This is a very strong four-plus minutes of Carlson’s time on the air – a well-reasoned, measured and absolutely devastating takedown of James Comey as unfit for the job he held as FBI director.
Watch the whole thing, but especially look for the revelation at the end where Carlson notes that many of his guests within the official Washington world, as in members of Congress and current and former officials within the executive branch of government, were fairly outspoken about their distrust and fear of Comey based on his erratic behavior – but were not outspoken on camera with those concerns for fear of reprisals Comey might have delivered to them.
As a bonus, for those of you who might see it that way, I have a column on the Comey firing and particularly the Democrats’ reaction to it personified by the ridiculous Sen, Chuck Schumer, which just went up at the American Spectator. An excerpt…
The fact is, James Comey’s tenure as FBI director came to a functional end the minute the word leaked that Loretta Lynch met with Bill Clinton on the tarmac at the Phoenix airport. Comey was left with no plausible way forward in his job as soon as that happened, as the number one most significant investigation his agency was conducting, namely that of Clinton’s emails, had been effectively closed down by the Attorney General.
What Comey should have done at the time was resign in protest. He could have done so and preserved his professional soul, and the resignation would have accomplished precisely the same mission — castigating Clinton for her conduct without initiating a prosecution for it (a prosecution that Lynch’s meeting with Bill Clinton made clear would not be forthcoming) — as his press conference. Comey wouldn’t have had to say a single word about Hillary Clinton; his resignation in a one-page letter citing Lynch’s ex parte meeting with Bill would have spoken more loudly than 2,000 words at the podium.
But his careerism got in the way of his professional soul, and as such there was no saving his future as FBI director. Had Clinton won the election there was no doubt Comey would be fired; Trump’s election was no different, as Tuesday’s events showed. And no, Comey was not fired because of The Russians; there is no credible scandal involving The Russians despite the fact Rachel Maddow may have spent more than half of her broadcast time in the months of February and March pushing such a scandal.

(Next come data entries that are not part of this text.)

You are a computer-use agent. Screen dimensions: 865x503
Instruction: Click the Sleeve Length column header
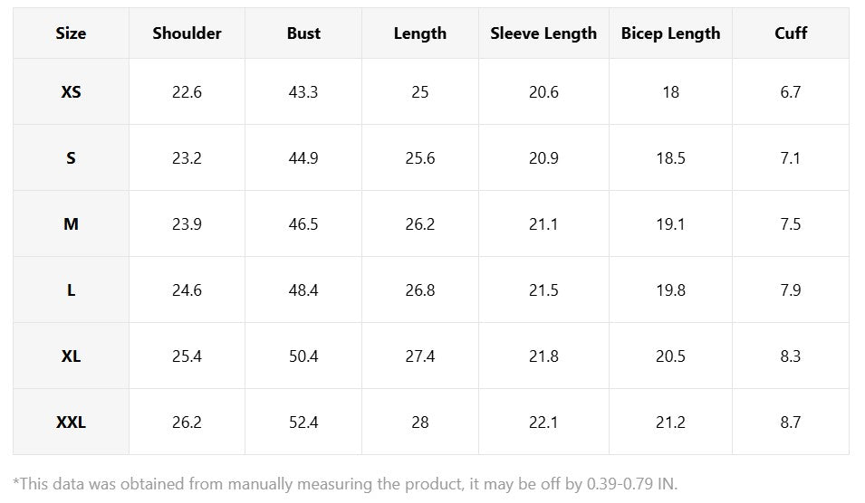click(x=543, y=33)
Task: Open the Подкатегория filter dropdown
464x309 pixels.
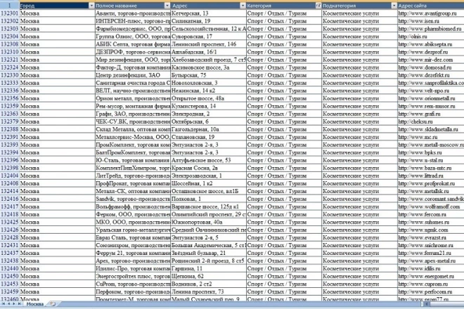Action: pyautogui.click(x=392, y=5)
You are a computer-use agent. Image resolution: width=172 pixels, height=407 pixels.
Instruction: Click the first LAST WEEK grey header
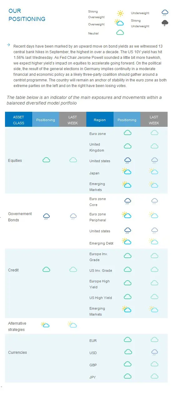[x=73, y=120]
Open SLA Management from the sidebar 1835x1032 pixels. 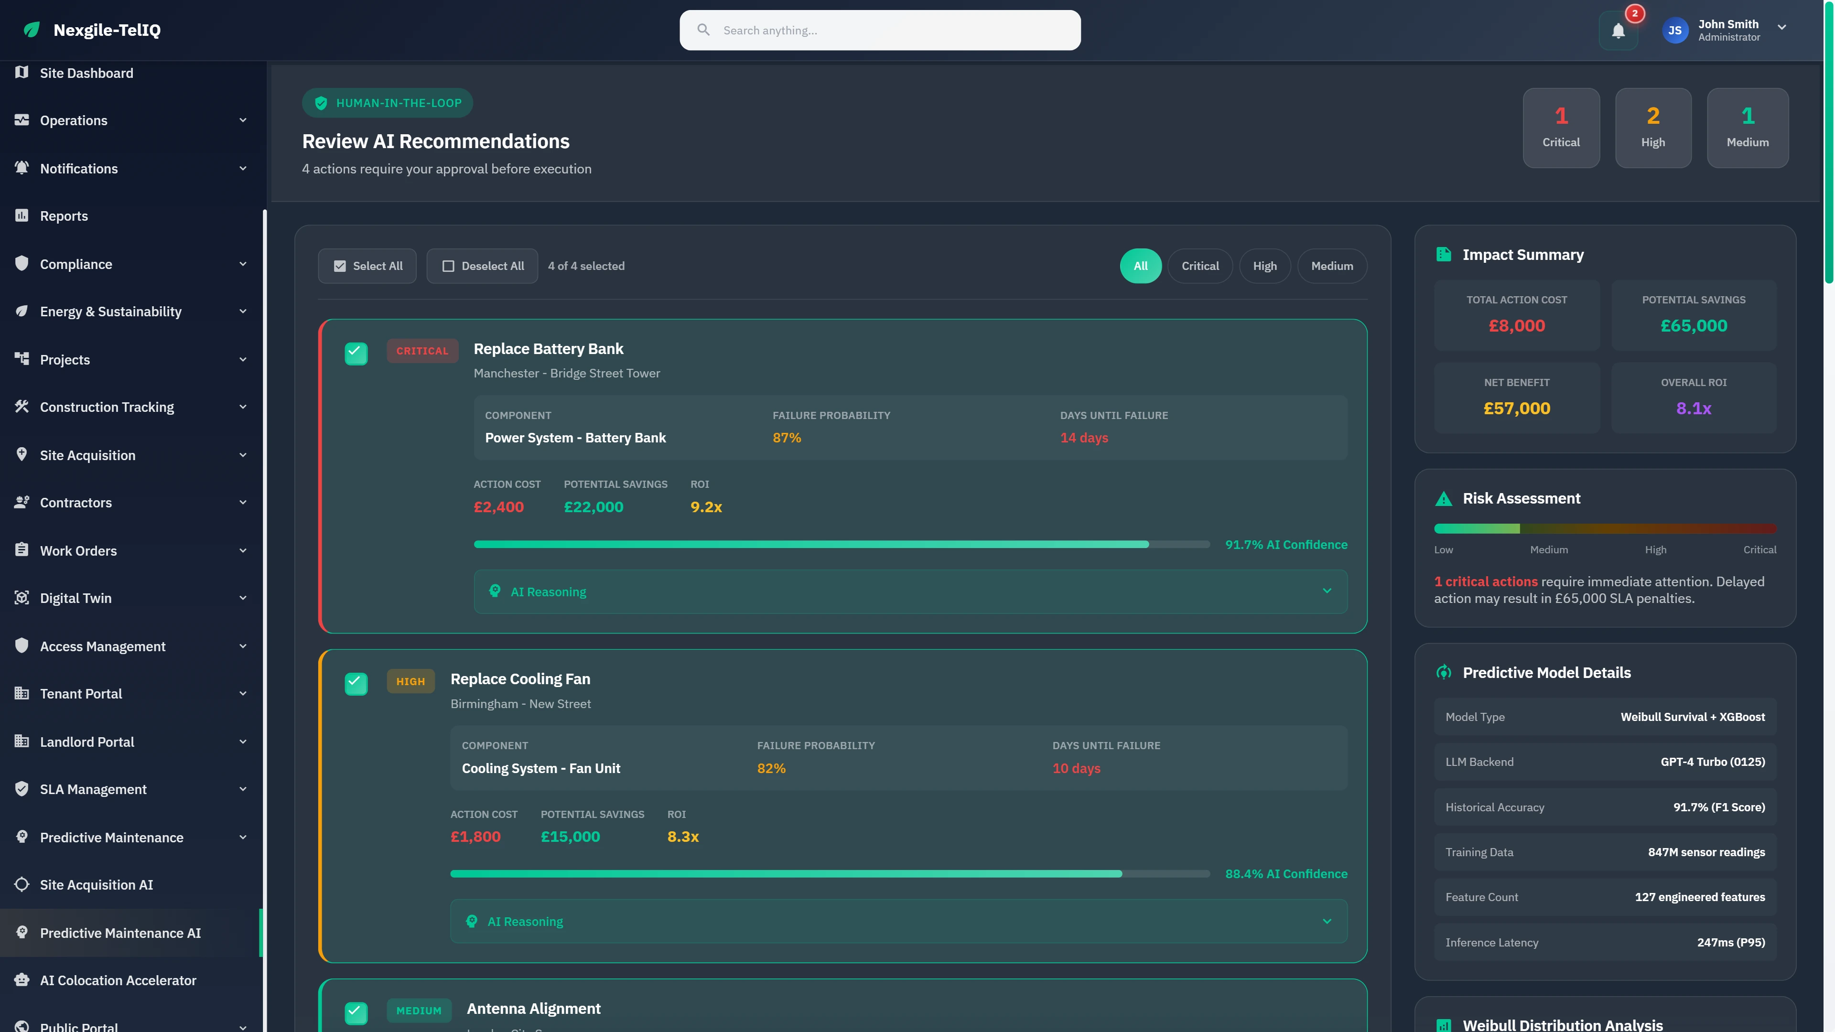93,789
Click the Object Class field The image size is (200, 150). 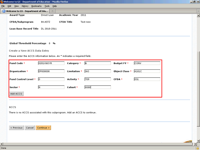pyautogui.click(x=147, y=71)
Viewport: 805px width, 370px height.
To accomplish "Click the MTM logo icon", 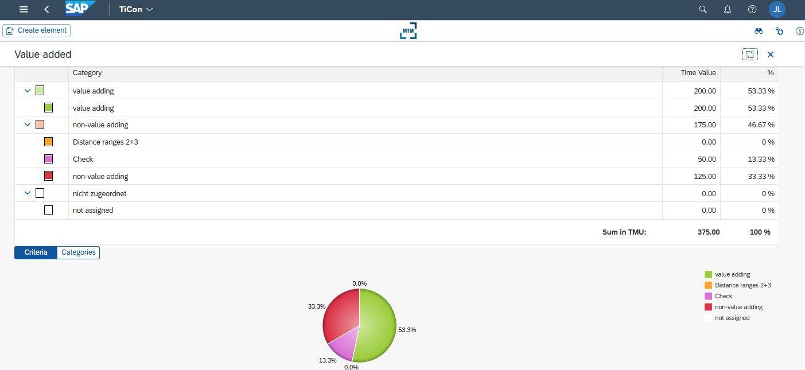I will coord(408,31).
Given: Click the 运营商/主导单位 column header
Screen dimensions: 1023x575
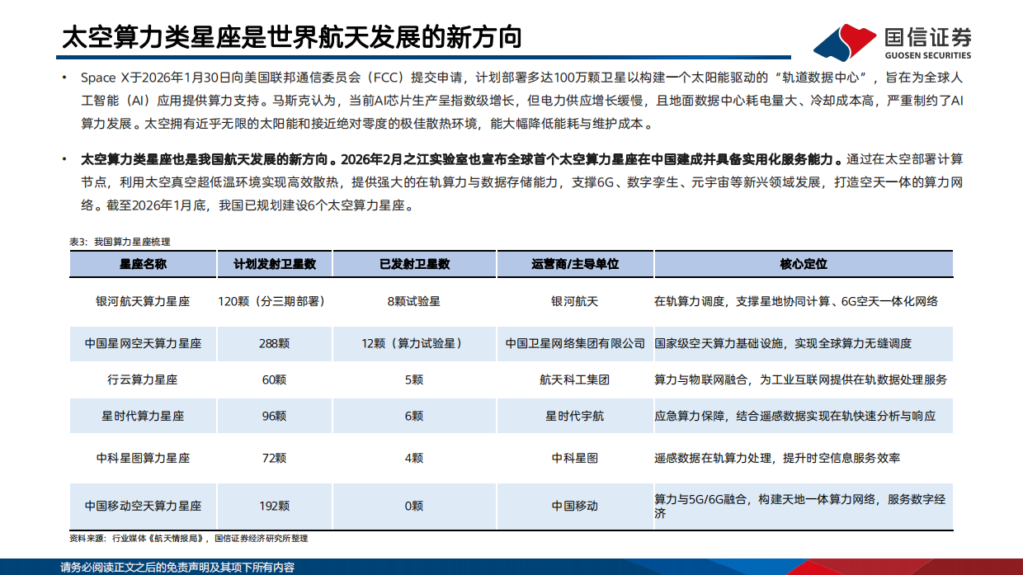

That Comey had to go, regardless of who was in the White House, was obvious to people on both sides of the aisle. If anything, Trump was too slow making it happen (and by the way, what in the hell is John Koskinen still doing in the IRS Building?).
But Schumer’s antics open a window into something else that ought to be obvious to all, which is this: If your beliefs are solely driven by opposition to people you hate, your rationality and logic — and shortly thereafter, your credibility — will suffer horribly for it.
Schumer’s constituents might not get that. The rest of the country will. If this is the best he can do, he’ll be the leader of an even smaller Senate minority after the next election.